Aurora | Research & Encyclopedia Articles

Aurora

"The northern lights have seen queer sights / but the queerest they ever did see / Was that night on the marge of Lake Lebarge / I cremated Sam McGee."

So the American poet Robert Service began his classic "The Cremation of Sam McGee," one of many poems he wrote about the arctic, a land which often witnesses the shimmering curtains of light called the aurora borealis.

As a widespread and highly visible phenomenon, the aurora has certainly been known to humans since long before written records developed. Often greenish but occasionally reddish-pink, aurorae occur chiefly in the northern latitudes and can over the entire sky. Probably aurorae instilled both awe and fear in the minds of these ancient peoples, who regarded celestial events as divine doings, often presaging unhappiness or ill fortune.

Written records of the occurrence of aurorae can be traced back to the ancient Chinese and Greek civilizations, but an understanding of what they were and what caused them had to wait much longer. With the advent of spectroscopy in the nineteenth century, it became possible to examine what elements were responsible for producing auroral light, and developments in the twentieth century of the theory of atomic structure and the nature of solar activity and the Earth's magnetic field allowed scientists to understand the cause of aurorae.

In the first half of the twentieth century, the astronomers Edward Milne and Eugene Parker developed our understanding of the solar wind, a stream of charged particles flowing outward from the Sun through the solar system in all directions. Rocket-borne experiments in the 1950s, led in part by James Van Allen, eventually led to a firm understanding of the origin of aurorae.

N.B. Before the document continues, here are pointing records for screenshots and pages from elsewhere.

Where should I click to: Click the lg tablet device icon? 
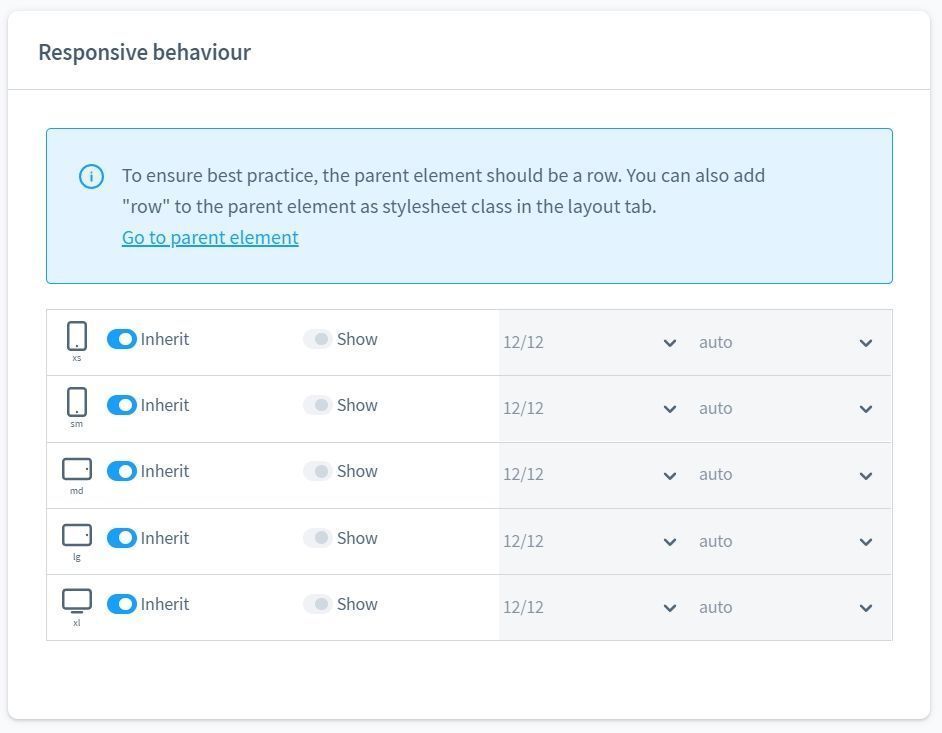click(77, 535)
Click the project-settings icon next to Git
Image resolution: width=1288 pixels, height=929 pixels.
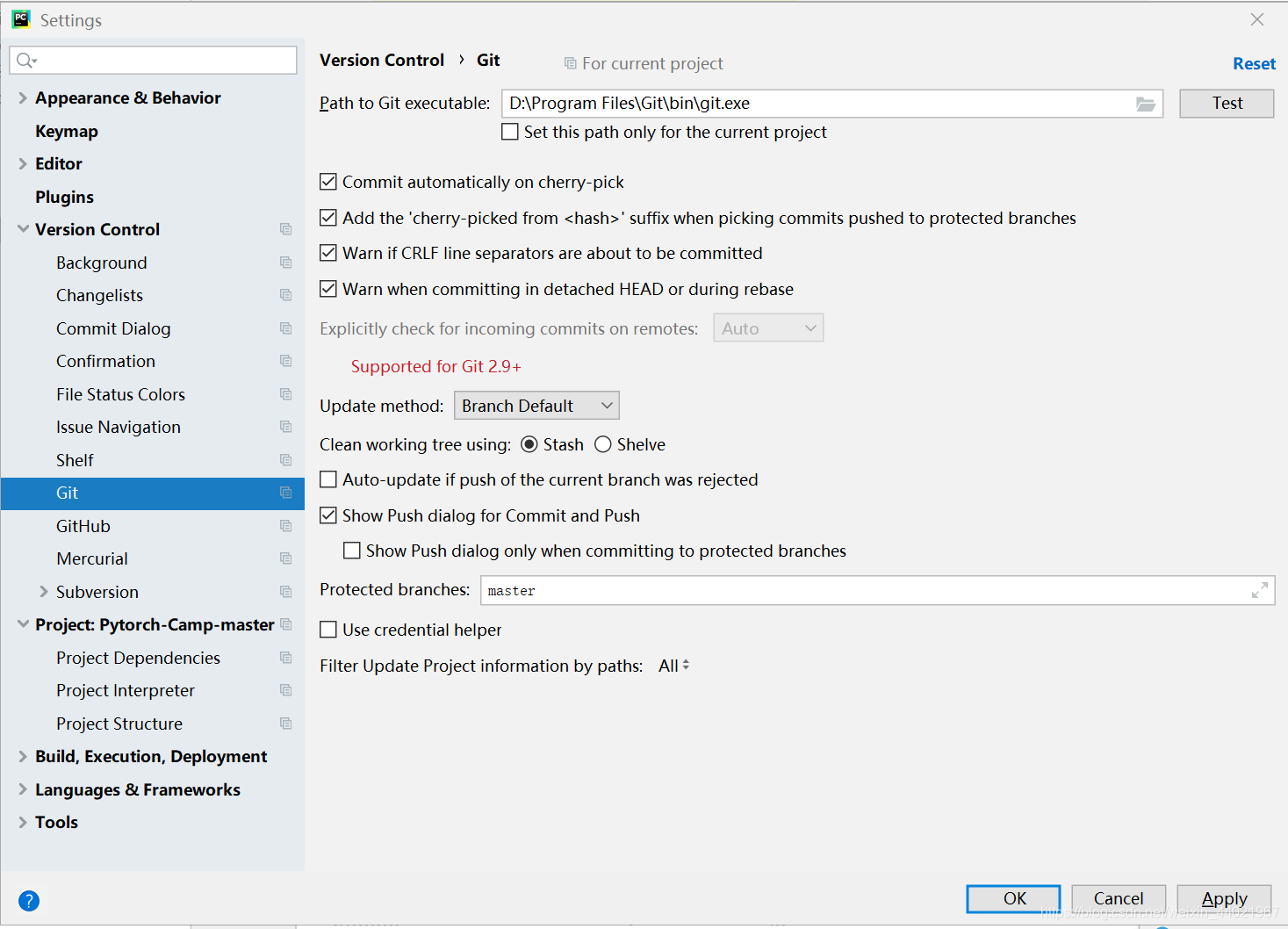click(x=285, y=493)
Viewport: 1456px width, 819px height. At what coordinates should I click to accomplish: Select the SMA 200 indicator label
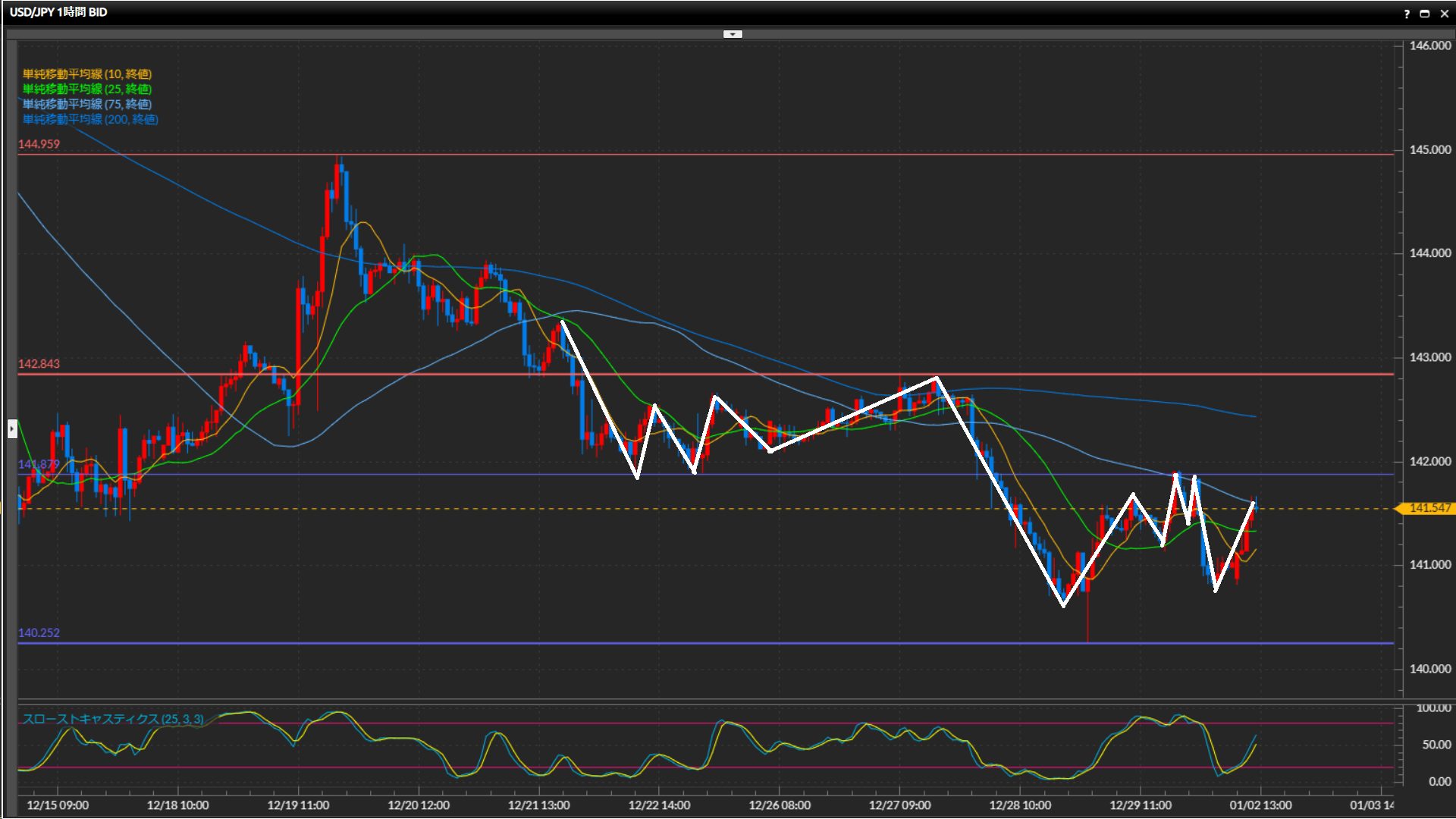tap(90, 119)
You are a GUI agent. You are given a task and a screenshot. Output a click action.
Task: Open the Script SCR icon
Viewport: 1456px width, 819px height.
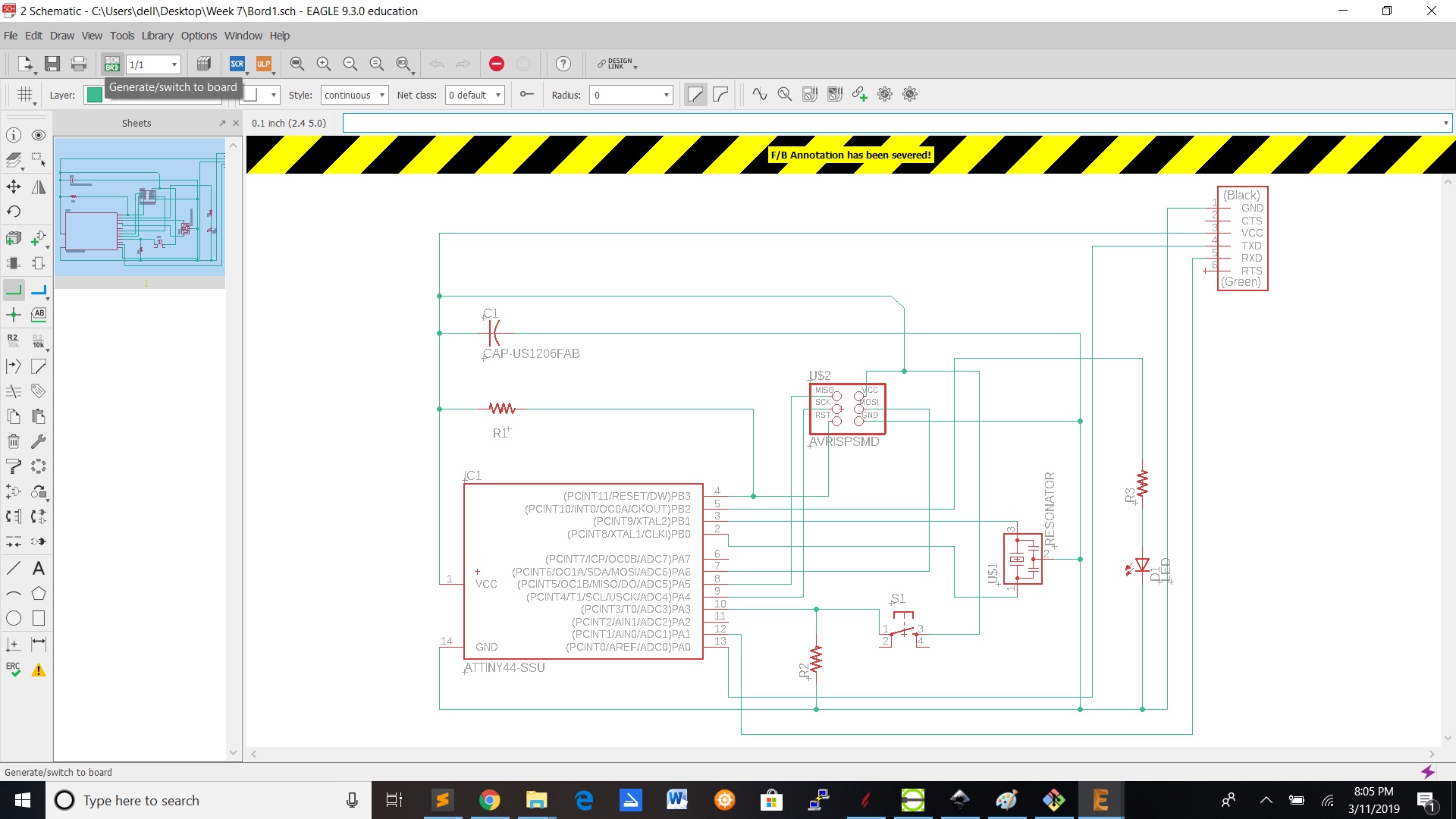point(237,64)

When the solar wind reaches Earth, the charged particles are deflected by the Earth's magnetic field, streaming around our planet and into the space beyond. However, during periods of intense solar activity, including the outbursts of solar flares, the intensity of the solar wind may increase by a factor of ten or more. The magnetic field cannot deflect all the particles; a certain number of them "leak" through and stream down the magnetic field lines to where they intersect Earth's surface, near its north and south magnetic poles. These magnetic poles are not in the same place as the Earth's rotational poles, but they are located at high latitudes, explaining the tendency of aurorae to be seen very far north or south on the globe, but rarely in regions nearer the equator.

When the high-energy particles from the solar wind impact Earth's atmosphere, they ionize some of the atoms in the upper atmosphere. The recombination of the stripped e electron with an ionized atom of oxygen yields the greenish light so characteristic of aurorae, while the recombination of hydrogen leads to a redder glow. The light will persist as long as sufficient ionization exists to create a visible glow. In addition to the light show, however, the disrupted state of the atmosphere can interrupt radio transmissions, a source of concern to aviators among others.

In the best tradition of science, the ancient observers who recorded instances of aurorae were contributors to modern studies of global climate change. Solar activity could not be observed directly until the invention of the telescope in 1610 and the first observations of sunspots by Galileo. However, since aurorae are more frequent during periods of high solar activity, the frequency of aurora observations in ancient records can be used to trace (albeit somewhat crudely) solar activity levels back as far as the time of the Roman Empire. Since changes in the character of the solar activity cycle now appear to be linked in some way to long-term terrestrial climate change, these auroral observations have served as a useful tool for reconstructing the history of our Sun's behavior over the last two millenia.